A las seis de la tarde Andrea enciende su televisor y reproduce How I Met Your Mother, su serie favorita. Ha repetido todos los capítulos al menos tres veces en la vida. Esta vez la mira con un propósito distinto. Se sienta con una libreta y un esfero en la mano y observa con atención. Retrocede y adelanta cada capítulo, hace pausas largas y hace anotaciones.

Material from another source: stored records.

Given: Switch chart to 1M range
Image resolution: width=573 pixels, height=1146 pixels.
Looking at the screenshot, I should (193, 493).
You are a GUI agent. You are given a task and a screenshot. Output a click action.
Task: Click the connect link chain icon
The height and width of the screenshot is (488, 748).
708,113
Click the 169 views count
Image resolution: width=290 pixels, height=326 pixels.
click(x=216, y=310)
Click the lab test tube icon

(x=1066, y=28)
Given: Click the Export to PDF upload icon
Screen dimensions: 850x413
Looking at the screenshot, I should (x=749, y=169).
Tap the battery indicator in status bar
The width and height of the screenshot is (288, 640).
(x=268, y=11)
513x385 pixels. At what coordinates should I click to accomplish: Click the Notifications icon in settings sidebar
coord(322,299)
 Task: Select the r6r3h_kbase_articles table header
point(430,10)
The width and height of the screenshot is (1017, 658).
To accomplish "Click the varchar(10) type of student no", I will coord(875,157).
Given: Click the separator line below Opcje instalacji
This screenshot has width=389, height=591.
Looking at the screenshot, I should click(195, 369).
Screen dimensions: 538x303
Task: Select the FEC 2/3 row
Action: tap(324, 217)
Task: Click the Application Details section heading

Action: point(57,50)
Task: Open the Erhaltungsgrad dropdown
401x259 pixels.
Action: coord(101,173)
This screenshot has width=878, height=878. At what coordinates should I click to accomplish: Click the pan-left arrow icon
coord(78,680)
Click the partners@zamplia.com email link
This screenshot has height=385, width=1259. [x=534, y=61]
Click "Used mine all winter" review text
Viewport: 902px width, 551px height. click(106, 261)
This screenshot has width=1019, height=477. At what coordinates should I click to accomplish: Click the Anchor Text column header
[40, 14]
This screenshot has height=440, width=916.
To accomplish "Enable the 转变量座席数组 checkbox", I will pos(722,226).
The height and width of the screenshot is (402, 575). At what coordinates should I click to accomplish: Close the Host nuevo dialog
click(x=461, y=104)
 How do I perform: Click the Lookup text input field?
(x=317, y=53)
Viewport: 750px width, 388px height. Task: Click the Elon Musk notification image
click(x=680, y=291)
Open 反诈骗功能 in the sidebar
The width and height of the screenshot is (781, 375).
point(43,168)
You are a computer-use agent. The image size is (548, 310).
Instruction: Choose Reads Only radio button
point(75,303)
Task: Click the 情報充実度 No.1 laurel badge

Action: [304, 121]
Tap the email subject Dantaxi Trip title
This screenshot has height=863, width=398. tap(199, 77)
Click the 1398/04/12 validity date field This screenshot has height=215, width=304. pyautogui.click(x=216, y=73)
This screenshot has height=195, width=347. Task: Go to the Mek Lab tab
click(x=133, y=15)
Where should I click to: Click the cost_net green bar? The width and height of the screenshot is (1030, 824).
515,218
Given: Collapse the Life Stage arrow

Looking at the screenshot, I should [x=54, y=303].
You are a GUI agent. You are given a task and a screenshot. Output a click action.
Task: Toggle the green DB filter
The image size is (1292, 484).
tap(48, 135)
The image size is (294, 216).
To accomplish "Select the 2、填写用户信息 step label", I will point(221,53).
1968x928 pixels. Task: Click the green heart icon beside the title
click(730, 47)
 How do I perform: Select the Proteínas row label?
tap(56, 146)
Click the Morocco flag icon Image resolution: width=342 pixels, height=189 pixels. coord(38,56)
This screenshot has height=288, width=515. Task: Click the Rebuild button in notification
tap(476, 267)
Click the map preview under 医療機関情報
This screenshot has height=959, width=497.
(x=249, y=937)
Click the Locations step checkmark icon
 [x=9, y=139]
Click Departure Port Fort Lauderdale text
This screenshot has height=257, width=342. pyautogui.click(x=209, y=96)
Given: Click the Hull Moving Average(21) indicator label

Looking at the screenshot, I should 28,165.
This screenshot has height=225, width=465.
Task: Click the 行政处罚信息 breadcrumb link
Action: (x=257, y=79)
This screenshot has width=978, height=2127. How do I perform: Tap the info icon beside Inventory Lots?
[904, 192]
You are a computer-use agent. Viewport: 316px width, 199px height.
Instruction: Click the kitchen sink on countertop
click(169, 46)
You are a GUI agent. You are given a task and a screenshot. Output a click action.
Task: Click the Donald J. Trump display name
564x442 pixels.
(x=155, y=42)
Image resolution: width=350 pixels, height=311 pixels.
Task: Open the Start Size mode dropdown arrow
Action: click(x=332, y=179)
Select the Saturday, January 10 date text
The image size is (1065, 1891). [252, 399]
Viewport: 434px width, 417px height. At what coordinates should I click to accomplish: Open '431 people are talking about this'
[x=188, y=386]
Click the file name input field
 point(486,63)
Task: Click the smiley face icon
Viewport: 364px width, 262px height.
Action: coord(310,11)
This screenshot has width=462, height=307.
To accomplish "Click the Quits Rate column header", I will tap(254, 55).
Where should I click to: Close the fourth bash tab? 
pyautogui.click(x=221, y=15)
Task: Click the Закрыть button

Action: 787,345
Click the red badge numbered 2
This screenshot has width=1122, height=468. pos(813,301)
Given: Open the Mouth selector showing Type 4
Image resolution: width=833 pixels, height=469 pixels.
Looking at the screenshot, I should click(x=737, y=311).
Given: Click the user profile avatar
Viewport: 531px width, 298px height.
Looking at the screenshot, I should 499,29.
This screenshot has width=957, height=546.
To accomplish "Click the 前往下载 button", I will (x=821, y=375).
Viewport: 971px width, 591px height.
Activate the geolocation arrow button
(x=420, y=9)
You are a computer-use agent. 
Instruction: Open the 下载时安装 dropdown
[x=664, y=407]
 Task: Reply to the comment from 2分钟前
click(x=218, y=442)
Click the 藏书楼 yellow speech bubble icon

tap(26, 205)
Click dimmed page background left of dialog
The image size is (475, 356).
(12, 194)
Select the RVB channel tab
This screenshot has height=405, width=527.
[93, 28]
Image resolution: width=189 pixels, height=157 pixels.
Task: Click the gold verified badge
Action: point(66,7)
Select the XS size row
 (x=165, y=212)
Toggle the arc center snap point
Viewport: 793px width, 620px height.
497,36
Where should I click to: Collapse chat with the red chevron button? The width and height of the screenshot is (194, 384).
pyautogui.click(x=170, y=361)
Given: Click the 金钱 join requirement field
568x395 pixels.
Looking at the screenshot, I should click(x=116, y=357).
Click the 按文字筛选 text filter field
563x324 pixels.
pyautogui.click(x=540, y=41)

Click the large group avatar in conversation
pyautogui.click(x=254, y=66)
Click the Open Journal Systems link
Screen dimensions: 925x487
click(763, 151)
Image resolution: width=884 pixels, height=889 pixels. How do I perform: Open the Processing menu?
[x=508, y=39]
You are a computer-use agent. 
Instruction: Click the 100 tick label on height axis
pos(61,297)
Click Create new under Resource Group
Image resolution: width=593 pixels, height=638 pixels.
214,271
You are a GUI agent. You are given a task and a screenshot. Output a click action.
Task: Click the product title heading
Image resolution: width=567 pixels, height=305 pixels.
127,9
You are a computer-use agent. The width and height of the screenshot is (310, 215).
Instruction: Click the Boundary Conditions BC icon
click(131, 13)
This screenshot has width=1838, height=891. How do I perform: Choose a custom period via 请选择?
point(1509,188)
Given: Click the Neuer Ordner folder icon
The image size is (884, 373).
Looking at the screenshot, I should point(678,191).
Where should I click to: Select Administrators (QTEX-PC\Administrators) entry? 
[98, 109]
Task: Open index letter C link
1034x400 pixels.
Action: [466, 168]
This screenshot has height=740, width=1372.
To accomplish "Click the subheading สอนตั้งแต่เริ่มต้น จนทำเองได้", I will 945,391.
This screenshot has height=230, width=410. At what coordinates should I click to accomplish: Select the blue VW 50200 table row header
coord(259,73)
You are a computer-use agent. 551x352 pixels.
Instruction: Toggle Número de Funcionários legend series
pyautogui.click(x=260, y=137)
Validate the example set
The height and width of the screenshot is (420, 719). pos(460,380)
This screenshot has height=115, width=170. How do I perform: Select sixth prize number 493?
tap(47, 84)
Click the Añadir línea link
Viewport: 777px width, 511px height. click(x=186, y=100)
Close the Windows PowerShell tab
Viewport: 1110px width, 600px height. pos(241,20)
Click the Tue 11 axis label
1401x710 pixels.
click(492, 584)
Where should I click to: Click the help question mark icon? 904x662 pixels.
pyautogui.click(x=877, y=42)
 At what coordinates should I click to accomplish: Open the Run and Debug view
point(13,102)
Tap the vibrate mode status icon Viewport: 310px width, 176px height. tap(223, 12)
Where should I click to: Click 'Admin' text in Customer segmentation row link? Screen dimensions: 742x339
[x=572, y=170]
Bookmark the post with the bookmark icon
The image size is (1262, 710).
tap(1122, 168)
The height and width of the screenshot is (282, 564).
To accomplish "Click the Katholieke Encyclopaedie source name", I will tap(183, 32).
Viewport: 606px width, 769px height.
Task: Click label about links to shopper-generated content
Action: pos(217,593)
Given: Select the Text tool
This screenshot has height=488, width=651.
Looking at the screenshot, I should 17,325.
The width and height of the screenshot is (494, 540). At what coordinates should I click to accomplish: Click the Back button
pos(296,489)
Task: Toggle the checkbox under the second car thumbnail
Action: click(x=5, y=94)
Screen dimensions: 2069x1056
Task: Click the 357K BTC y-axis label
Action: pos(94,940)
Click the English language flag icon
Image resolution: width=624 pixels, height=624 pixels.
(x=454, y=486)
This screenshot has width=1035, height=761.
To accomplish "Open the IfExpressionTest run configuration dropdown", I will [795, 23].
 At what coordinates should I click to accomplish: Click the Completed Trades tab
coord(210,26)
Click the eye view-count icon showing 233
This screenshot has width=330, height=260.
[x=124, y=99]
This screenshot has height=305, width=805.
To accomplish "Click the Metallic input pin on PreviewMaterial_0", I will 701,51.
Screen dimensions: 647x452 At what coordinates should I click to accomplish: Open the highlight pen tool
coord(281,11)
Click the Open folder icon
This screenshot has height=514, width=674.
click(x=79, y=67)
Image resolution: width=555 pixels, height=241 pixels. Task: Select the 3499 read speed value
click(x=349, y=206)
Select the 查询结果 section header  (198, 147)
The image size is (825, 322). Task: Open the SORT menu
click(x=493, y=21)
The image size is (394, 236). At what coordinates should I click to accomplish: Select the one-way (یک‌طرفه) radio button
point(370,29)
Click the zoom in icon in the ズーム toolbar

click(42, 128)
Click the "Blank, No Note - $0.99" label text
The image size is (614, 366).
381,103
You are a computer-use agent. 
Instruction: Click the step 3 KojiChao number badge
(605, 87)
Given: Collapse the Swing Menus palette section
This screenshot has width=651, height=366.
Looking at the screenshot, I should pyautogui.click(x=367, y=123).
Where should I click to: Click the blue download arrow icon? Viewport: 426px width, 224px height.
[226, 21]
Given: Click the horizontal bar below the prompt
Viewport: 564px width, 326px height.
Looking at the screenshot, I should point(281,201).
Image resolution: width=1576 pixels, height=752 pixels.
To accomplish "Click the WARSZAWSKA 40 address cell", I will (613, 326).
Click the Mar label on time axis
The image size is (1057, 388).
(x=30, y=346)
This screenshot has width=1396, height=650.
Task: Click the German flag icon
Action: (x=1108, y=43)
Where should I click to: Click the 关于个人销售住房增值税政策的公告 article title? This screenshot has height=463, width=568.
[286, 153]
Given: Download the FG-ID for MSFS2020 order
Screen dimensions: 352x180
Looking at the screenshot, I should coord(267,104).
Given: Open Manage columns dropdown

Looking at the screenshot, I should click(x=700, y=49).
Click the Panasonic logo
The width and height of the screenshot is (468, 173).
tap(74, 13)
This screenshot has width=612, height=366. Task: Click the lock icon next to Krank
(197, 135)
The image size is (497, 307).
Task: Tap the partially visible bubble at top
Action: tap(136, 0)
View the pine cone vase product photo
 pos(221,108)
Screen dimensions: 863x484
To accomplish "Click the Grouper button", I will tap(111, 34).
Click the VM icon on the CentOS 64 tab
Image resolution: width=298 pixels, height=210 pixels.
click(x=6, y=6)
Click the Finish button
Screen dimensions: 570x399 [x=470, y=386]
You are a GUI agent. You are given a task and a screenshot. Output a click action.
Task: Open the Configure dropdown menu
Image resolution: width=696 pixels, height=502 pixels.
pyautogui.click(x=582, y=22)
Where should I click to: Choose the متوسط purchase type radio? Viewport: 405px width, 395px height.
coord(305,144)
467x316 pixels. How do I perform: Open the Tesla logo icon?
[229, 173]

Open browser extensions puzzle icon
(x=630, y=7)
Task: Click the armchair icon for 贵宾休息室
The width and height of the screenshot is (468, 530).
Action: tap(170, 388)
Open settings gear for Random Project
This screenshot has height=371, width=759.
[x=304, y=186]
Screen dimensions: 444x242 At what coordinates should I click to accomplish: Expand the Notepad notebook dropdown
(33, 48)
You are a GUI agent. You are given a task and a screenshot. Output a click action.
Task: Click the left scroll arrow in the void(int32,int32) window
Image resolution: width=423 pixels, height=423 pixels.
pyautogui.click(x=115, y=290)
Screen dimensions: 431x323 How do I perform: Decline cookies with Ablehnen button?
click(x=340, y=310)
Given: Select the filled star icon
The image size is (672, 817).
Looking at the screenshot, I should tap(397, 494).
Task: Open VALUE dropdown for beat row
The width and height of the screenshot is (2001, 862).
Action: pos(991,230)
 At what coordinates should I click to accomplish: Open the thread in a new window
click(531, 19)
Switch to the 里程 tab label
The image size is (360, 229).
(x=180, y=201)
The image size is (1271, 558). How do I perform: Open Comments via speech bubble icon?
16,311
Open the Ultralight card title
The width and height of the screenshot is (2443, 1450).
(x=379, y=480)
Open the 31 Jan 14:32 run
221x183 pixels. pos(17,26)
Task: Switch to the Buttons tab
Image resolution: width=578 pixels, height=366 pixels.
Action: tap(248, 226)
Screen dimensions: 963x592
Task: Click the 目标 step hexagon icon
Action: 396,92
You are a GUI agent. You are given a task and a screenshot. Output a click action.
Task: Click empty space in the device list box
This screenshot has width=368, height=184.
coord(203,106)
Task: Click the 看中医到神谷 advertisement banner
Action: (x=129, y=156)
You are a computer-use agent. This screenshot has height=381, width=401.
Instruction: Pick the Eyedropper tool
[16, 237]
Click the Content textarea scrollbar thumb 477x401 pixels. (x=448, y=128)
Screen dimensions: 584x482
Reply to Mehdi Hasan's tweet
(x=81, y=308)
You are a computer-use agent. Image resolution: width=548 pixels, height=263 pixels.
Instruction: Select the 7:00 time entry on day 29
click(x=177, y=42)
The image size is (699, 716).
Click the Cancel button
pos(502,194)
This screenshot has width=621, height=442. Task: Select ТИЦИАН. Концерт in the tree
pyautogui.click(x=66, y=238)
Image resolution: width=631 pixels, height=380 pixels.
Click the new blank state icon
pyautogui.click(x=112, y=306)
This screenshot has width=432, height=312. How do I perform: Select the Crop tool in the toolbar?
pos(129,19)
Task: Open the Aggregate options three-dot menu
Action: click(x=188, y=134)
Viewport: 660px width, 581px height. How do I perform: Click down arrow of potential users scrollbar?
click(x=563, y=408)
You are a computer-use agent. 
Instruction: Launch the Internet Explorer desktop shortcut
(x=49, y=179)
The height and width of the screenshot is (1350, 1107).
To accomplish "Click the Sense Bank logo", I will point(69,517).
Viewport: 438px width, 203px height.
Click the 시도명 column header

–Mis principales retos son conmigo misma, aprender y mejorar habilidades que tengo, pero es muy difícil a veces. Hay muchas cosas que la gente da por sentado, interactuar, sentarte en una mesa y mirar a otro a los ojos, pero para una persona con autismo es un periodo de aprendizaje. Todo ha sido un proceso de pedagogía, he tenido que sentarme a estudiar las expresiones faciales, los sentimientos y cómo reconocerlos. El mundo no está hecho para personas neurodivergentes, así que lo que nos toca a nosotros es acoplarnos. Es buena excusa para repetir la serie, ¿no?–, dice antes de soltar una carcajada. –Algo que me preguntaba yo es: ¿cuántas personas no tendrán tampoco idea de que son autistas? Me pone triste pensar eso siempre porque yo, por primera vez, me siento parte de algo.
*El nombre de esta fuente fue modificado para proteger su identidad.
** Esta historia fue producida durante el curso Crónicas y Reportajes de la Opción en Periodismo del Centro de Estudios en Periodismo, Ceper, de la Universidad de los Andes.